For one thing, Lia's intense mental and moral angsting gets old. I like when characters muse over ideas and problems and think things through, but the constant and often repetitive buzz of Lia's angry, sad, tortured, thoughtful inner monologue started to wear on me after a couple hundred pages. The ideas behind her thinking are fascinating - "What constitutes humanity? Feeling? Memory? What is it to be alive?" - but she already hashed these questions out in the first book. It gets ad-nauseum here.

There is more action here, and some development in terms of who's good, who's bad, and who's going to be dangerous to our main characters. Many people are still very ambiguous, but not because they're being mysteriously developed, just because they seem to flip-flop between being kind of cool and being annoying. I still can't stand Jude, and not even in a respectful villainous way. Just that he's a monumental jerk, and I can't understand any of the various characters' sympathy, trust, or loyalty to him.

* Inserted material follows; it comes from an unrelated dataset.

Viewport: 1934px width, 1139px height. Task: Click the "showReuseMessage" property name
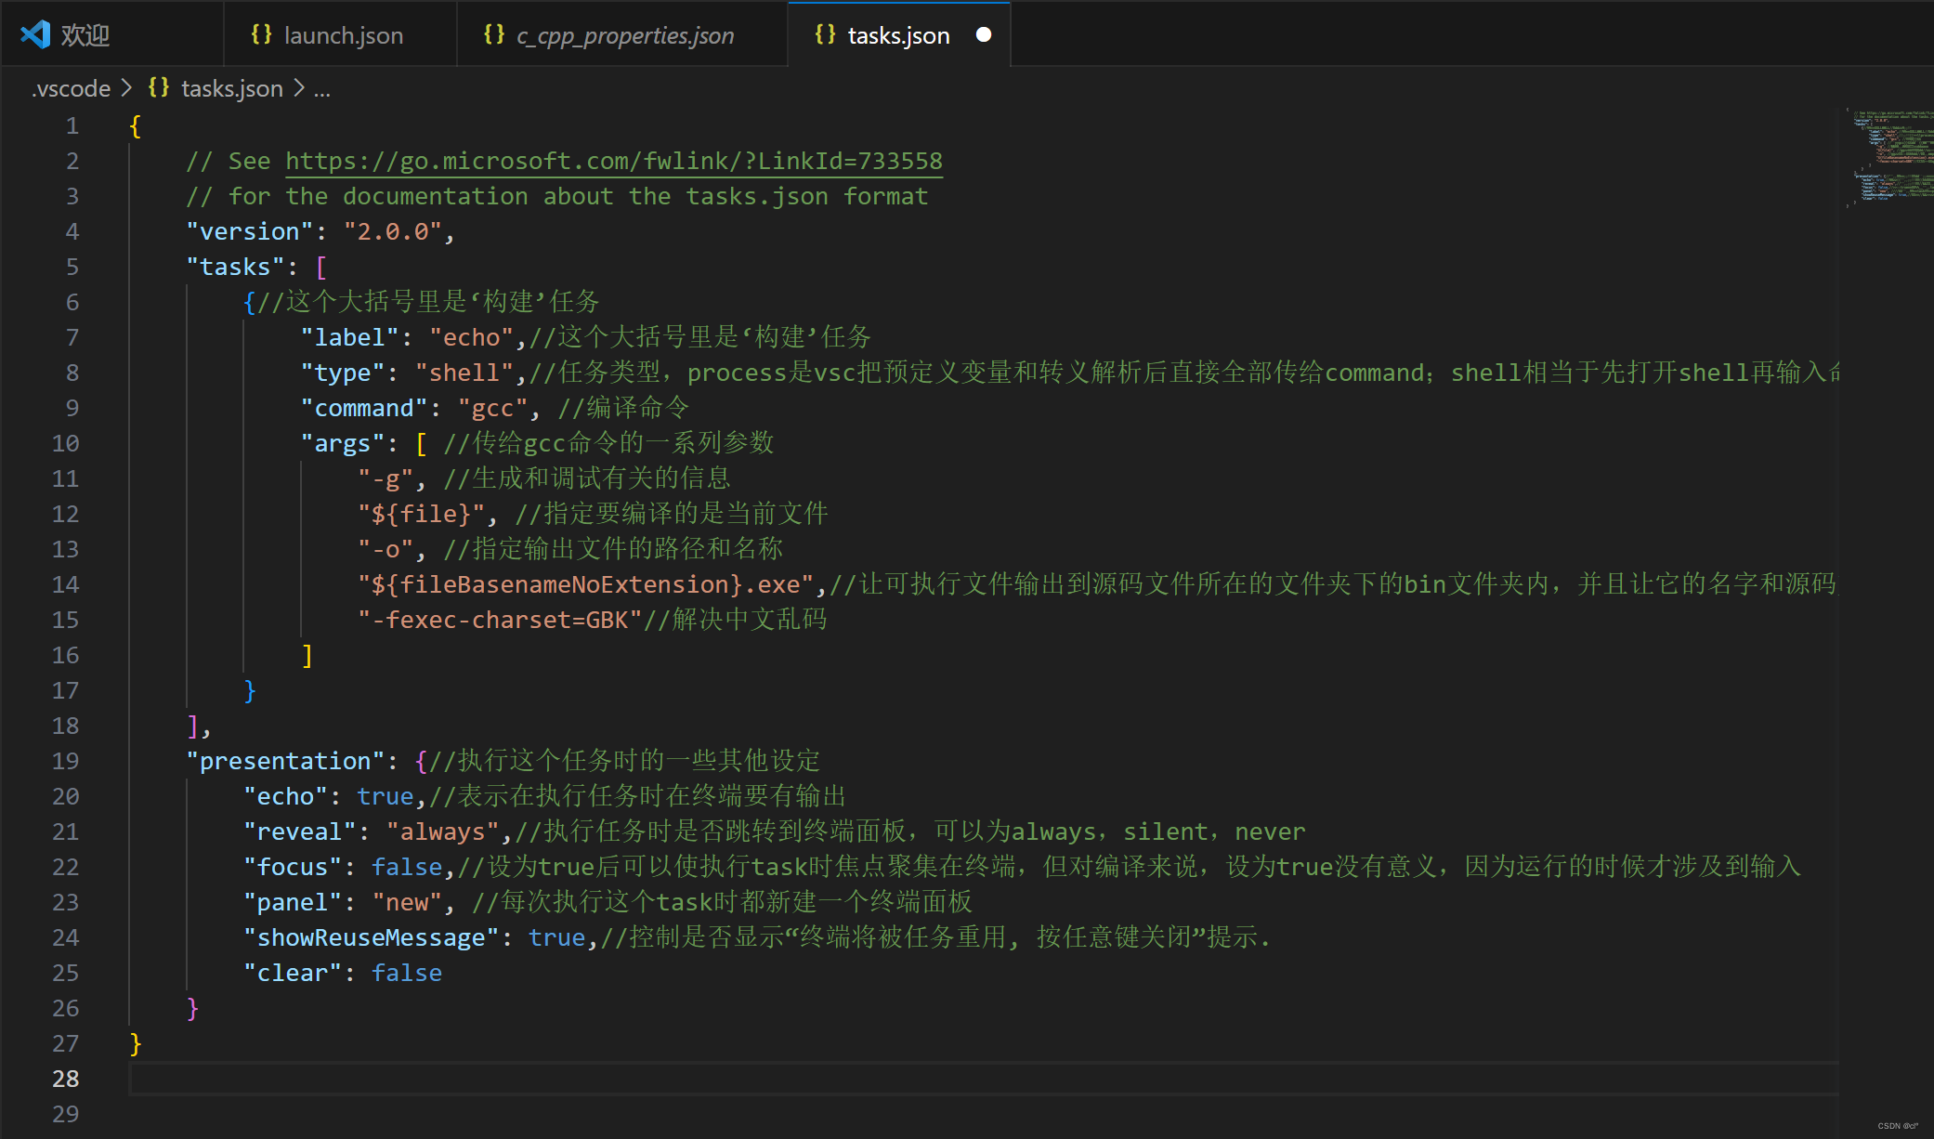point(371,937)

The one other area I had a problem with here was Lia's relationship with Riley. I get that she needs to spread out a little and explore exactly what constitutes love and desire in a mech body, but Riley was so...boring. And so was Lia's interaction with him. There was just no spark. Compared to her vital, touching relationship with Auden that developed in the first book, I felt let down, especially because Auden himself stays "offscreen" for most of this one.

The climax scene and last couple chapters were very good though (mostly because Auden reappeared and Lia interacted with him), and made me interested enough to probably read the 3rd and final book.